Automotive operations with antique tools, special art pieces or other items that are considered art will
need this coverage in order to prevent coverage gaps.
(Refer to PF&M 142.7)
Inland Marine Coverage—Goods In Transit
Covers product that is either owned by the insured or a customer of the insured while it is being
transported. The product may be on the insured’s vehicles or on others and coverage may be for legal
liability or full coverage. Coverage is provided by inland marine carriers using their own developed forms.
The coverage may be called motor truck cargo or transportation insurance but the policies should be
similar. Key comparisons are causes of loss covered, restrictions on travel, warranties (particularly ones
regarding locked car), enclosures and alarm systems.

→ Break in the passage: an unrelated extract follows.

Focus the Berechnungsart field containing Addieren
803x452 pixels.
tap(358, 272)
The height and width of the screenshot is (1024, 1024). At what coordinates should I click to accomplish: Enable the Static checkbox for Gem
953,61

Only the smallest operations should consider not have this coverage.
(Refer to ACORD 143, 193) (Refer to PF&M Sections 142.11 and 142.14)

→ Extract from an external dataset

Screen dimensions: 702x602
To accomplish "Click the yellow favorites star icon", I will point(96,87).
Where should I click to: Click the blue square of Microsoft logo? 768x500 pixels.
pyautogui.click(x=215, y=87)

Inland Marine Coverage—Signs
Covers neon, fluorescent, automatic or mechanical electric signs against a risk of direct physical loss or
damage. This is offered using a standard ISO Inland Marine Form. If regular wooden sign coverage is
needed, the Building and Personal Property Coverage Form must be used.
Insurance Coverage Definitions
Automotive operations often have significant signs and will need this coverage.
(Refer to ACORD 144) (Refer to PF&M Section 141.11)
Inland Marine Coverage—Valuable Papers And Records
The policy insures on a risk- of- direct- physical- loss basis, including misplacement or mysterious or
unexplained disappearance of documents that have no duplicates. There is a standard ISO Inland Marine
Form to provide this coverage. There is a limited amount of coverage provided in the ISO property forms
and most other form extensions offered by a variety of carriers. This limited coverage is not as broad as
the Inland Marine Form.
There can be many types of valuable paper in automotive operations. The exposure should be carefully
considered especially if titles are held on customers’ vehicles.
(Refer to ACORD 145) (Refer to PF&M Section 141.13)
CRIME COVERAGES
The need for crime coverages arose from exclusions found in commercial property forms. Most risks of
physical loss of commercial property forms cover theft of merchandise and business personal property by
other than the employee. Theft of money, computer fraud and employee dishonesty are not usually
covered except in minimal amounts in Business Owners packages and similar products. Crime coverage
forms fill in the gaps.
Crime Coverage—Computer Fraud
Covers money, securities, and property other than money and securities against theft directly related to
the use of any computer to fraudulently cause a transfer of the insured’s property to another person. The
coverage is provided as a part of the ISO Commercial Crime Coverage Form.
Any automotive operation that regularly transfers funds through the computer should consider this
coverage.
(Refer to ACORD 141) (Refer to PF&M Section 251.4-2)
Crime Coverage—Employee Dishonesty
This coverage is the only place where dishonest acts of the employee are covered. The coverage
includes any items of the employer that the employee takes. Coverage may be provided using either a
standard ISO form or a Surety Association Form.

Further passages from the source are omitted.